L'Eglise de Scientologie accusée de pratique illégale de la médecine sur base des "théories" de Ron Hubbard
"J'étais responsable de la prescription des doses de vitamines que les paroissiens devaient prendre pendant leur programme de purification mais pour moi ce n'est pas un acte médical", a déclaré l'une des prévenues mardi, devant le tribunal correctionnel de Bruxelles, contestant la prévention de pratique illégale de la médecine pour laquelle elle comparait, entre autres. Onze membres et anciens membres de l'Eglise de Scientologie belge, ainsi que l'asbl Eglise Scientologie Belgique et l'asbl Eglise Scientologique Europe elles-mêmes, sont prévenus notamment de faits d'escroquerie et de pratique illégale de la médecine.

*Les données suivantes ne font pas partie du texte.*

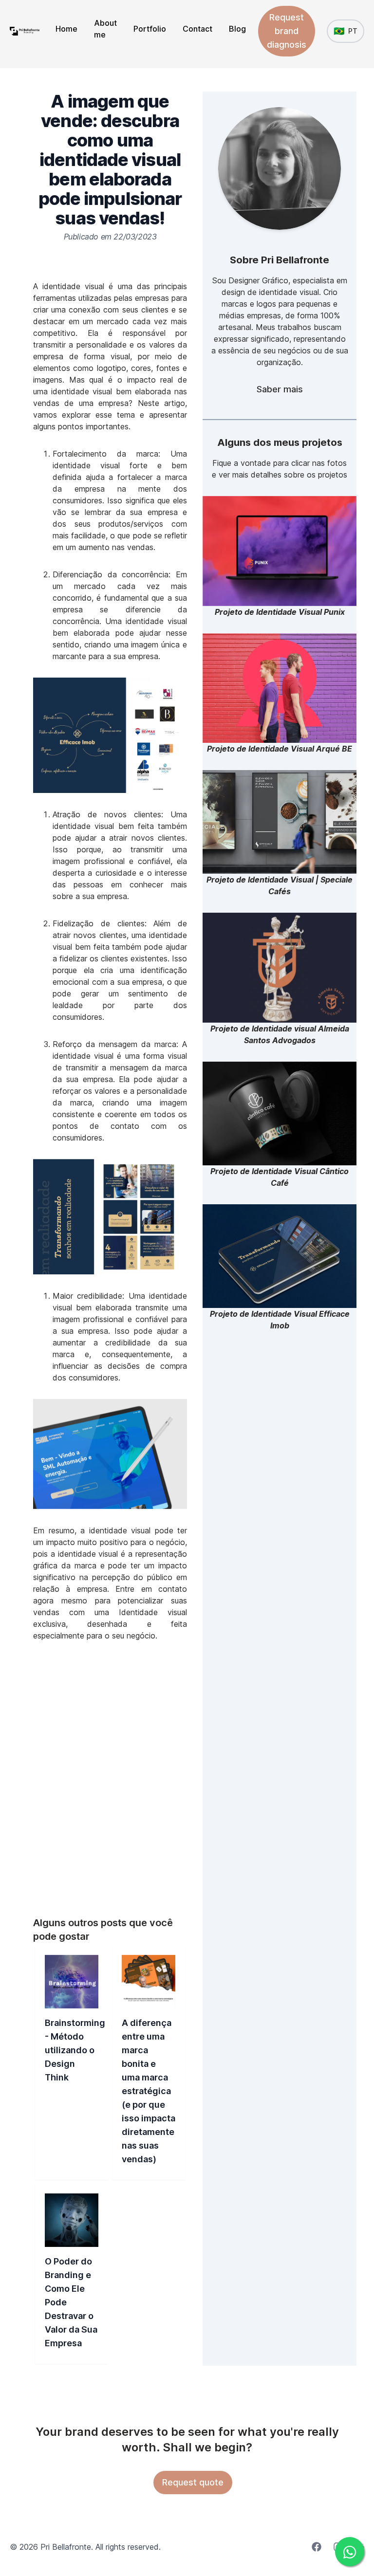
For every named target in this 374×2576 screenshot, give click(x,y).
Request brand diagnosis (286, 31)
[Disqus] (110, 1778)
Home (66, 29)
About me (105, 28)
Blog (237, 29)
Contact (197, 29)
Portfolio (149, 29)
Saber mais (280, 389)
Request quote (193, 2482)
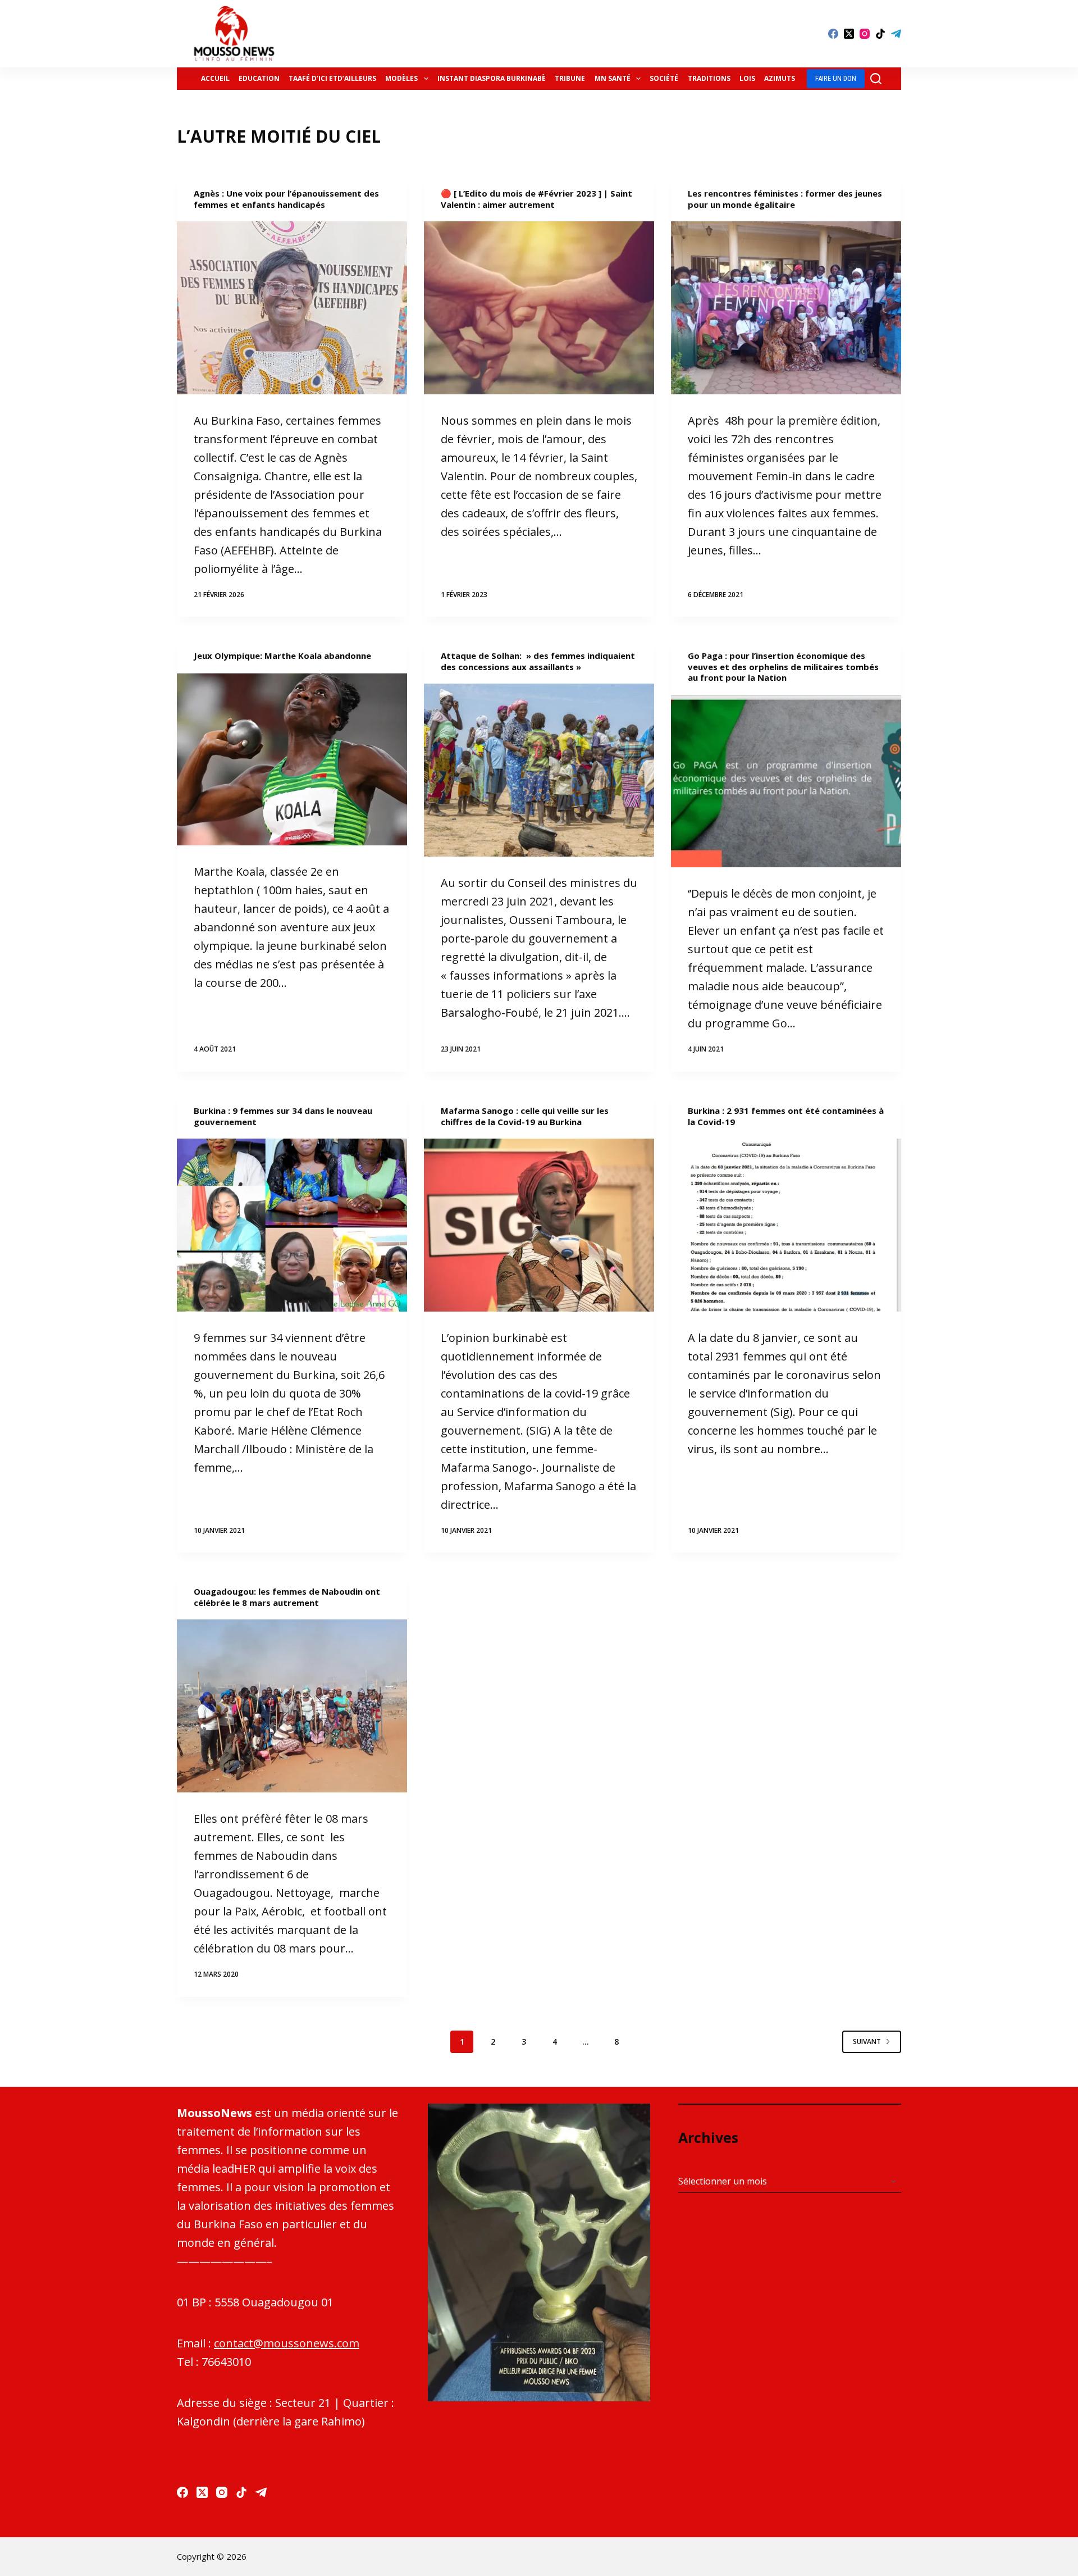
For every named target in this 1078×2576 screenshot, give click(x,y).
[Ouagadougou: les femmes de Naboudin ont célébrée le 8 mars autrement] (292, 1705)
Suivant (867, 2041)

"Je me basais sur les écrits de Ron Hubbard (fondateur de l'Eglise de scientologie) et sur mes propres lectures", a expliqué la prévenue, membre de l'Eglise de Scientologie.

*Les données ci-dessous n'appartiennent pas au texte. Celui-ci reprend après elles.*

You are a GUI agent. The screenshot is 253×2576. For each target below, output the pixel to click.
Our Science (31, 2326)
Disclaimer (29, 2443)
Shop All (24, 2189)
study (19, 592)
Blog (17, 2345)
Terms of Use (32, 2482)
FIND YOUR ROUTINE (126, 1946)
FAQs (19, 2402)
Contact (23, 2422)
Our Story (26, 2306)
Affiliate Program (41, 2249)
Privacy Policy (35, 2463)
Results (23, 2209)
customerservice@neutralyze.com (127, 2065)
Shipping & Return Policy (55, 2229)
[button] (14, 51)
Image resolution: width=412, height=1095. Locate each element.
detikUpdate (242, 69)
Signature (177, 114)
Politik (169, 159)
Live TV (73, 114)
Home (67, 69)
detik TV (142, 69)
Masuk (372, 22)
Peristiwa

Cette dernière était l'une des responsables des informations données aux paroissiens de l'Eglise de Scientologie belge concernant les doses de compléments alimentaires à ingérer. Cet acte fait partie, en scientologie, d'un "programme de purification".
"J'avais bien lu que les vitamines en elles-mêmes n'étaient jamais un problème. Ce qui peut causer des soucis c'est quand elles sont mal équilibrées", a déclaré la prévenue.
"J'étais responsable de la prescription des doses de vitamines que les paroissiens devaient prendre pendant leur programme de purification mais pour moi ce n'est pas un acte médical", a-t-elle précisé au président du tribunal qui l'a interrogée sur les effets secondaires néfastes que certains ont ressentis après avoir pris ces substances.
La prévenue a encore affirmé au tribunal que le coût de ce programme de purification était de l'ordre de 150.000 francs belges, soit un peu plus de 3.550 euros.